Antlers and hides were always put to use as well. Buttons, keyrings, slipper moccasions, purses, wallets, toys, “chopper” mitten shells, blanket throws, etc. Some we’d keep, some my mom would sell at craft fairs during tourist season.

It may be a “hobby” for a lot of people, but not for a lot of others.

Don’t forget to add in the cost of butchering. Small game and birds practically go to the table by themselves, but I think it’s a very small minority of hunters who slice their own chops and grind their own chuck. And what about stuff like that nasty doe-in-heat scent, duck call thingies, the time and money that goes into putting up tree stands, etc? Not necessary to the hunt, but do most hunters still have them?

Not to sound Dickensian, but if the rice and beans are on the table, the meat is not necessary: it’s just tasty.

And if a family can afford to feed and care for a dog, they damn well should be able to feed themselves.

Oooh, the antler trinkets sound neat. Something I’d support a lot more then the dead-critter-bits-on-a-plaque that appeal to my stepfather’s decorating sensibilities. From the sound of it, your family falls in my minority (opposing my overwhelming majority) for whom hunting is more than a hobby. But I stand by what I said: for most North Americans, hunting is not a viable means of support. Today, when it is distribution of food, not availability of food, that determines whether people go hungry, feeding the poor is not the strongest pro-hunting argument there is.

And for an example of what hunting licenses cost a year, here’s the fees for Pennsylvania.

$75 to get a deer butched. My husband hunts and got a nice-sized deer last weekend. We now have about 60 pounds of venison in the freezer. He doesn’t use deer calls or “doe-in-heat” stuff or a tree stand. He does use a scope, but he does it the old-fashioned way, tramping through the woods, looking for tracks.

**

A matter of taste, maybe. I prefer meat to a steady diet of rice and beans. We have meat with the rice and beans.

**

The place we took the deer to be butched had a sign up that said something like “Hunters for the Hungry” and is a drop-off site for those who wish to donate their deer. It will be butchered and the meat distributed to needy families at no charge.

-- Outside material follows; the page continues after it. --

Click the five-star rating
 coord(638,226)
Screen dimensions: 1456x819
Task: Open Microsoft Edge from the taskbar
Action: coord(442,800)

Change “butched” to “butchered” in the above post. :smack:

You rather butchered that post, didn’t you? Yes, yes you did.

Victory is mine!

[QUOTE]
*Originally posted by BiblioCat *
**A matter of taste, maybe. I prefer meat to a steady diet of rice and beans. We have meat with the rice and beans.

Taste. Not necessity. We ain’t in frontier days anymore. Anyway, occasionally ground meat goes on sale for a $1.49 a pound. Catch that sale, and have a freezer full of meat for $89 and change.

Which is great, and I support that kind of initiative for several reasons. But a poor person may have trouble coming up with fees, equipment, and the cost of butching…butchering if necessary, and a better-off person could simply donate an equivalent amount of food. Hunting is not necessary as a means of support, and feeding the poor is not the strongest argument for hunting.

My turn to butcher a post, specifically the coding. The second paragraph there was written by me, not BiblioCat. The first and third are hers.

Which tag should you put on a butch deer?

Whichever the deer identifies with.

The vast majority of hunters that I know, myself included, butcher their own deer. It ain’t rocket science.

As far as the “fees” go, in my state a landowner and his resident children may hunt on their own land WITHOUT PURCHASING A LICENSE.

As for equipment, you would be hard-pressed to find a household of rural poor around here that didn’t at least have a shotgun and/or grandpa’s old thirty-thirty.